Her son Wendell made the move to the Oregon coast first, and now helps her in the studio and with the business side of the operation.
Now in her 70s, Nora keeps a busy schedule, completing carving commissions and teaching a new generation of craftsmen that perhaps the old ways are better.
She shows no signs of slowing down, and occasionally pulls all-nighters with Wendell when working on a project close to deadline.
"We sometimes start at 9 p.m. and go until morning," admits Nora.
Typically, Nora begins an important commission by talking with a client to gain an aesthetic feel for what the patron wants. She then makes sketches and forms a clay model.
"I carve clay, and it takes all the three-dimensional problems away in a few day," says Nora.
Only after this deliberate pre-production process does the shaping of the wood commence.
It is fascinating to watch Nora work in her studio. Flanked by slabs of wood, and rows and rows of old European tools — some of them handed down by her father — Nora smooths away the wood in a delicate, effortless, gliding motion that sends shavings gently floating to the ground.
A dog sleeps near a wood stove, and Nora casually expounds upon her special technique. It is a work environment of total concentration and simplicity.
According to Nora, what distinguishes her "old world" style from contemporary carving methods is the coordinated use of two hands.
"My way of carving is faster, and it's fun to work with both hands," says Nora. "The movement in the hands is the key."
Nora says many experienced carvers who have tried her technique love the results.
"I've had people who have carved for years who say, 'This is the way,'" she says.
Nora works with mahogany, oak and walnut. She has carved mantles, mirror frames, reliefs, decorated fine furniture, musical instruments and wine cellar doors. The larger projects can take three months to complete.
Some of her more elaborate — and lucrative — commissions have been for the New York Public Library, Gibson Guitar and U.S. West.
Nora smiles when asked about her most interesting commissioned work.
"I did some carvings for some of the rooms in Hugh Hefner's Playboy Mansion," she says.
As for the most expensive piece of carving she has produced, Nora hedges and finally mentions a highboy — a kind of dresser — that probably would have been welcome in the lavish court of French royalty.

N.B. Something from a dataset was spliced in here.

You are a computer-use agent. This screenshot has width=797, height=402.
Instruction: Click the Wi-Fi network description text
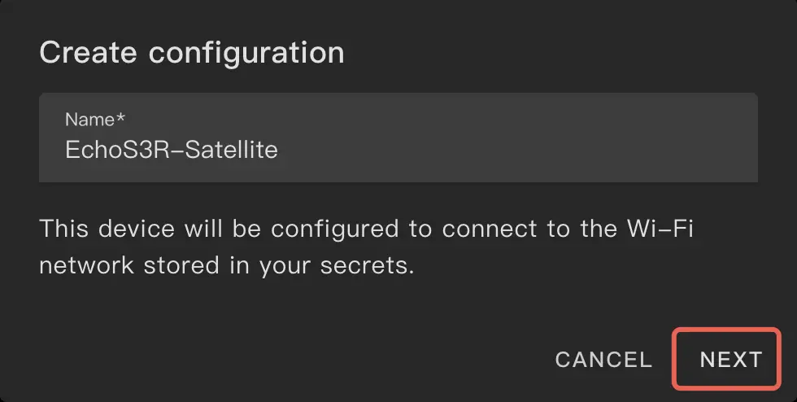[x=366, y=247]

Even though Nora is at the top of her trade and has spent decades perfecting her art, she insists in her charming manner that even whittlers can carve attractively if they follow her advice: "Start the right way and enjoy it. Get some instruction or it can be frustrating."
It might be a good idea to begin with lessons from a master: Nora Hall. It certainly would be an opportunity to celebrate and continue tradition and learn how to craft beautiful objects from wood.